Former RBC trader calls foul

Says she was fired because of relationship with man indicted for Ponzi scheme

In 2007 Lindy Boville, a trader in Toronto, was recruited by RBC Capital (a division of Royal Bank of Canada) to join its office in New York. During that time she says she became one of the firm’s top traders, generating up to US$8 million in commissions. She also generated an on-again, off-again relationship with James Nicholson, a hedge fund manager who, in April, was indicted for running a Ponzi scheme that defrauded investors of US$150 million.
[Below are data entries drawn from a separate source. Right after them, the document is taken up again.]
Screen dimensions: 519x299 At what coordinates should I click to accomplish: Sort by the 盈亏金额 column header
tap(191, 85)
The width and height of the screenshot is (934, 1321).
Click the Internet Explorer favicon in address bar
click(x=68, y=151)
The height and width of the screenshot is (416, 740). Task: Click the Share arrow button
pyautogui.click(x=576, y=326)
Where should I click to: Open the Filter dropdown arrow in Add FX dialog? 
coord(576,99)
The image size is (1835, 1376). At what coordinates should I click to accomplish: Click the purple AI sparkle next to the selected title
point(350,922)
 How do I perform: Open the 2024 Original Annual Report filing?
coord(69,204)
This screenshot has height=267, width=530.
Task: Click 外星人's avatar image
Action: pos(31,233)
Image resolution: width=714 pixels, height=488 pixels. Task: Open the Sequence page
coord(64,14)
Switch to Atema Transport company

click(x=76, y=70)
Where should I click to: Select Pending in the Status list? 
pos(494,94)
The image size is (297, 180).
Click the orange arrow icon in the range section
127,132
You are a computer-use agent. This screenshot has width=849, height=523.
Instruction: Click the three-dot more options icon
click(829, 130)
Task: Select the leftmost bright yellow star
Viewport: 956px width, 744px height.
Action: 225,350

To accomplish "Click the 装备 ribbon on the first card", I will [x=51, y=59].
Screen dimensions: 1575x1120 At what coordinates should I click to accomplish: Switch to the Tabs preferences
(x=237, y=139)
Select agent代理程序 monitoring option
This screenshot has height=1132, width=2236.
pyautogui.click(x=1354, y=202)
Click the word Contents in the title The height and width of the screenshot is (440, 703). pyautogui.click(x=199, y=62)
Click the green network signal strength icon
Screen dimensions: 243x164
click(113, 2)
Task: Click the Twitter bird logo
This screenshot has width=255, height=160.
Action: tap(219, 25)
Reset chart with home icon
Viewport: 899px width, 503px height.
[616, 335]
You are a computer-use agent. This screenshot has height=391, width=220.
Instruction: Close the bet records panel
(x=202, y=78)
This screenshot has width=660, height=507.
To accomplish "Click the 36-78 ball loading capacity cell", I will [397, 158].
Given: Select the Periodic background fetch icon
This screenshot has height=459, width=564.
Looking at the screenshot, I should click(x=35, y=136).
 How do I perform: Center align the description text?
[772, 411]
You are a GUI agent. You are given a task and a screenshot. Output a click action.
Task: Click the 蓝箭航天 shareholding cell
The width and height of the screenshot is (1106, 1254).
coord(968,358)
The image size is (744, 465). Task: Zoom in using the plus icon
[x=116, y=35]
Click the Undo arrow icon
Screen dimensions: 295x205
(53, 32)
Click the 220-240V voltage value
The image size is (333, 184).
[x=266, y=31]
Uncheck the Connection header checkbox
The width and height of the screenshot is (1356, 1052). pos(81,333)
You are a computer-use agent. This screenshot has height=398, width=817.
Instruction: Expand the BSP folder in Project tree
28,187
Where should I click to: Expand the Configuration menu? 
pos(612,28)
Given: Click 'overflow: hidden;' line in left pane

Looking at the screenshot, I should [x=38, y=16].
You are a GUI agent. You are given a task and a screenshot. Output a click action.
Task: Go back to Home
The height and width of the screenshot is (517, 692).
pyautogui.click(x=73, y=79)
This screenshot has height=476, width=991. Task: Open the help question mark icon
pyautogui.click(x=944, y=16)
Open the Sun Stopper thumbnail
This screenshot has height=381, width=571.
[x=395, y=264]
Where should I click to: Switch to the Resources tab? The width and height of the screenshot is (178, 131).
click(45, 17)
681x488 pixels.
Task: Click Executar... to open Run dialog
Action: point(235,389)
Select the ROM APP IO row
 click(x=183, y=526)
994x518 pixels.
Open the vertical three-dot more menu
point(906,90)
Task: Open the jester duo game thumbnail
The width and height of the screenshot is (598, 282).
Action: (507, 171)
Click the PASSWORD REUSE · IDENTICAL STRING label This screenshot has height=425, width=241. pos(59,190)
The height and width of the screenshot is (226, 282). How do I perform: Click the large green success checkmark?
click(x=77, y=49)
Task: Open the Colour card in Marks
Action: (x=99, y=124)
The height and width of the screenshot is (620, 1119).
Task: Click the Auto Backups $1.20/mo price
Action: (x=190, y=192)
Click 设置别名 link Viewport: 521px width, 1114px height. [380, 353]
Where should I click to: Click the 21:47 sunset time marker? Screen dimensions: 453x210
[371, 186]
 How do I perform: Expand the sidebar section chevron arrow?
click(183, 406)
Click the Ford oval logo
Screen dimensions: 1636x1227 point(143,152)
RBC fired Boville in March, but now she’s struck back with a lawsuit that alleges the bank used her relationship with Nicholson as a pretext to push her out of the way and hand her accounts to her male colleagues. Boville claims that during her time at RBC she was constantly subjected to sexually charged comments. She says one co-worker asked “Did that dress shrink at the dry cleaners?” while another used the word “sensy” in an e-mail instead of “sexy” so that the bank’s monitoring system wouldn’t red flag his language. The bank says it fired her because she showed poor judgment in helping Nicholson raise money for his hedge fund, and not because of her her affair with him. Boville counters she never did any work for Nicholson in the first place, but her male co-workers did, and they’re all still employed.